Thursday 2 April 2009

Suicide: Monsanto blames it on the weather and ........


Monsanto according to Monsanto, the official blog of that monolithic U.S. bio-tech multinational corporation, has decided to tackle those posts out in the blogosphere which draw a correlation between an increase in suicides amongst Indian farmers and the introduction of GMO cotton seed into that country in 2002.

In its post Indian Farmer Suicide - The Bottom Line Monsanto has decided that these suicides are due to a number of factors including the weather, but finally plumps for personal debt as the chief cause; A variety of third-party studies have proven that personal debt is the historical reason behind an Indian farmer's decision to commit suicide, not biotech seed.

The company blog points to an article in The Financial Express, which it implies exonerates biotech crops (such as cotton) from culpability.
However, this article points out that; "Increased liberalisation and globalisation have in fact led to a shift in the cropping pattern from staple crop to cash crops like oilseeds and cotton, requiring high investment in modern inputs and wage labour. This increases credit needs. But when the prices declined farmers have no means to supplement their incomes,".

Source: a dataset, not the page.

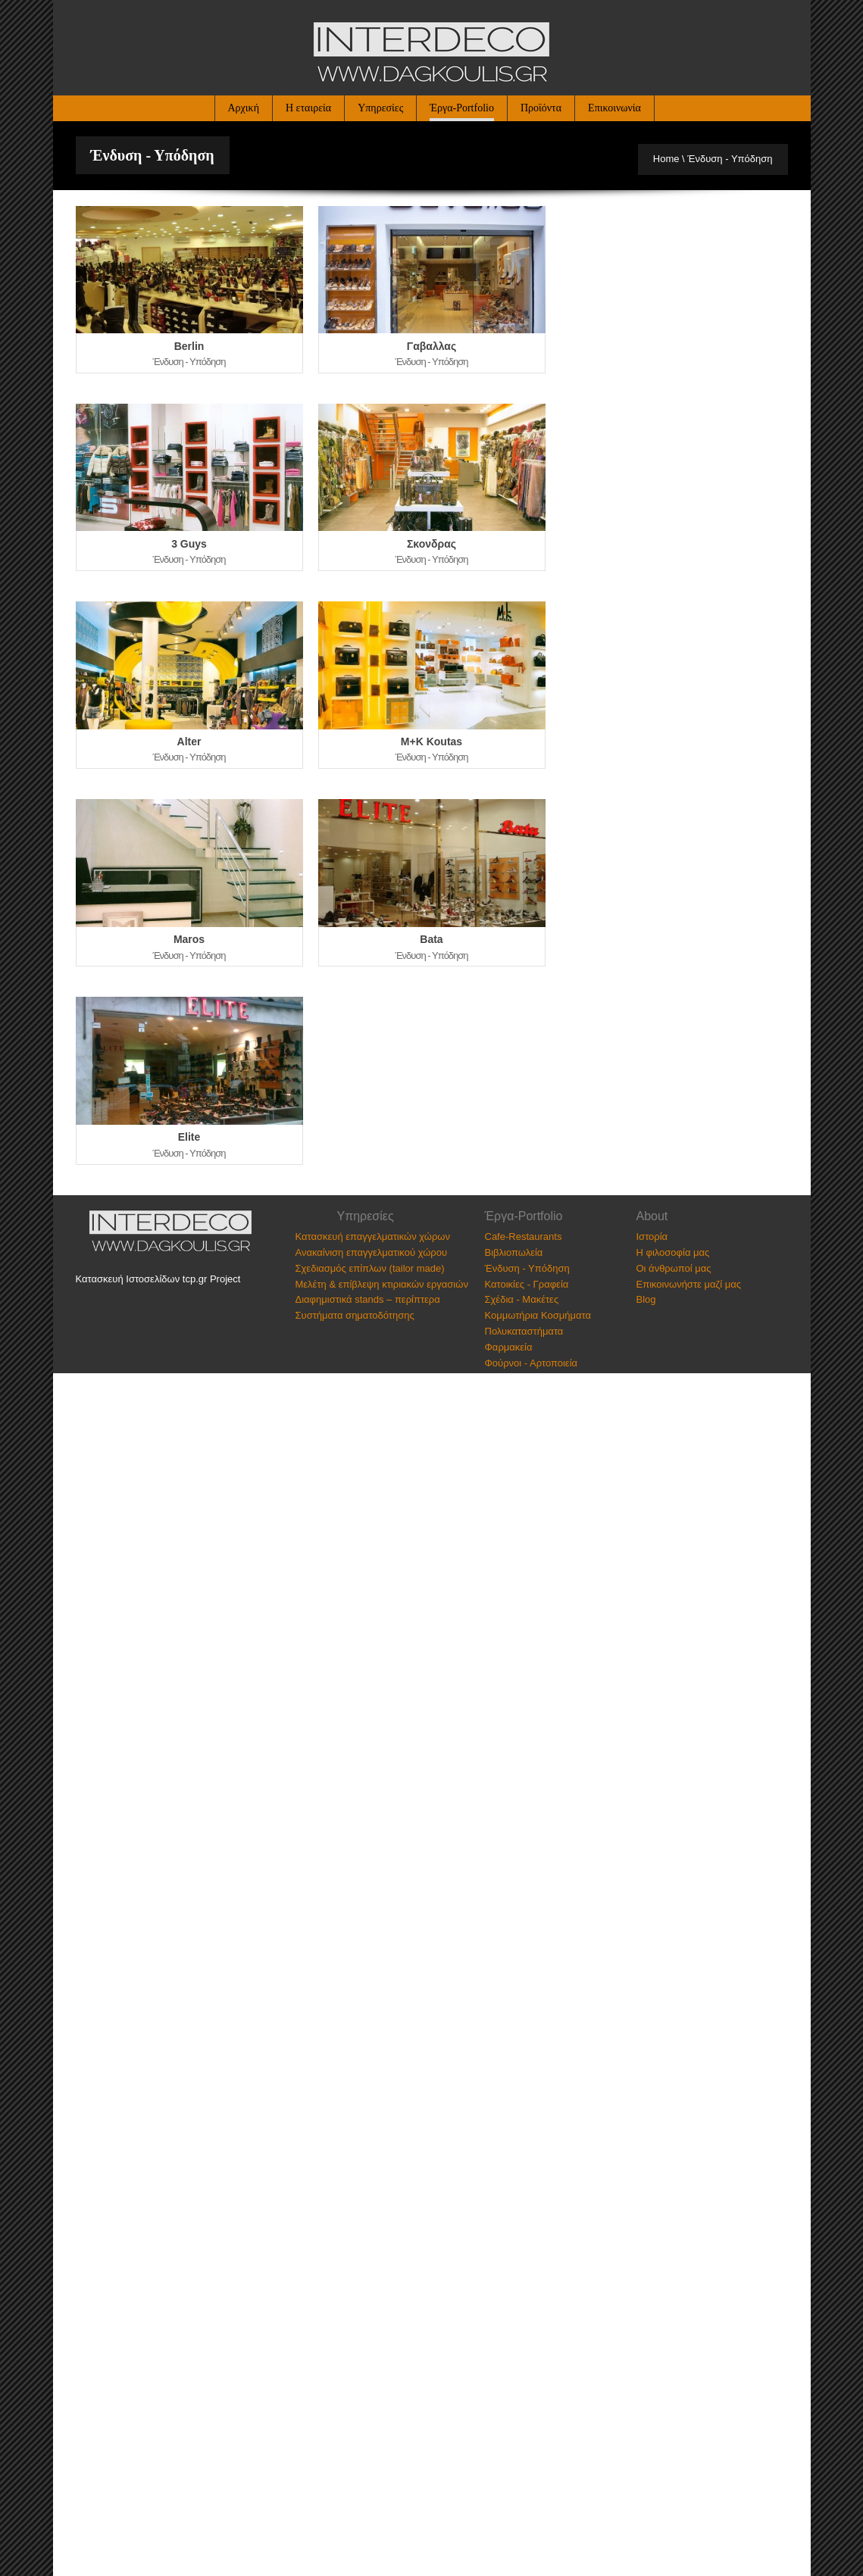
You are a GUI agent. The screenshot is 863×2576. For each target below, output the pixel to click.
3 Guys (189, 544)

Not quite the clean report card for biotech multinationals as Monsanto according to Monsanto would have us believe.
Modern inputs for an Indian farmer with a GM cotton crop in the field can include recurring annual seed costs and Monsanto's technology fee as part of seed price.

Nor does a 2008 study cited by Monsanto undertaken by the International Food Policy Research Institute (IFPR) give unqualified support for Monsanto's assertion that the introduction of GMO cotton was benign; in specific regions and years, where Bt cotton may have indirectly contributed to farmer indebtedness, leading to suicides, its failure was mainly the result of the context or environment in which it was planted. We close the paper by proposing a conceptual framework for empirical applications linking the different agricultural and institutional factors that could have contributed to farmer suicides in recent years in certain districts of Central and Southern India.

The Monsanto blog goes on to mention the Virdabah district as being an area where GM cotton was a great success, but neglects to mention that according to that same IFPR paper ; The largest number of reported cases [of suicide] was concentrated in districts of northeast Maharashtra (Vidharba District).

According to a March 2008 3D paper on intellectual property rights asserted by biotech companies in India;
Owners of IPRs can prevent others from producing or selling the seeds or plant varieties over which he or she owns the rights, which makes farmers dependent on the owner of the intellectual property to supply the seeds. The IPR owners (usually private corporations) are free to set high prices or royalties on the seeds, and they retain a degree of control over how seeds are used or reused. With increasing corporate concentration in the agricultural sector, the seed owners have the power – which they already use – to raise prices of seeds and other agricultural inputs. In India the introduction of genetically-modified cotton has already had devastating effects. In addition to increasing the cost of food, jeopardizing the ability of farmers to derive a livelihood from farming when seed prices increase, and slowing down public-interest-oriented agricultural research, the ownership of IPRs on seeds goes counter to traditional practices of exchanging and saving seeds, thus undermining community and cultural rights.

The Indian Journal of Psychiatry in 2007 confirmed a rise in official suicides rates over the last twenty years, that the 'real' rate is probably somewhere in the vicinity of six to nine times the official rate and, that there has been a recent spate of farmer suicides.

Monsanto according to Monsanto is right when it points to the complexities surrounding suicide, but that doesn't mean that it can ignore the fact that the economics of growing GM cotton may place an onerous burden on poor, marginal farmers in India.

Neither can it chose to ignore the fact that in India in 2006 Monsanto through its joint venture Mahyco Monsanto Biotech (MMB) went to court in an effort to force an increase in GM cotton seed prices or the fact that Monsanto is also accused of profiting from bonded child labour on that continent.

Australian consumers need to decide whether buying products containing GM ingredients is supporting biotech companies truly committed to environmentally sustainable and socially responsible agriculture production or is just supporting companies who put such sentiments on their websites and forget these principles thereafter.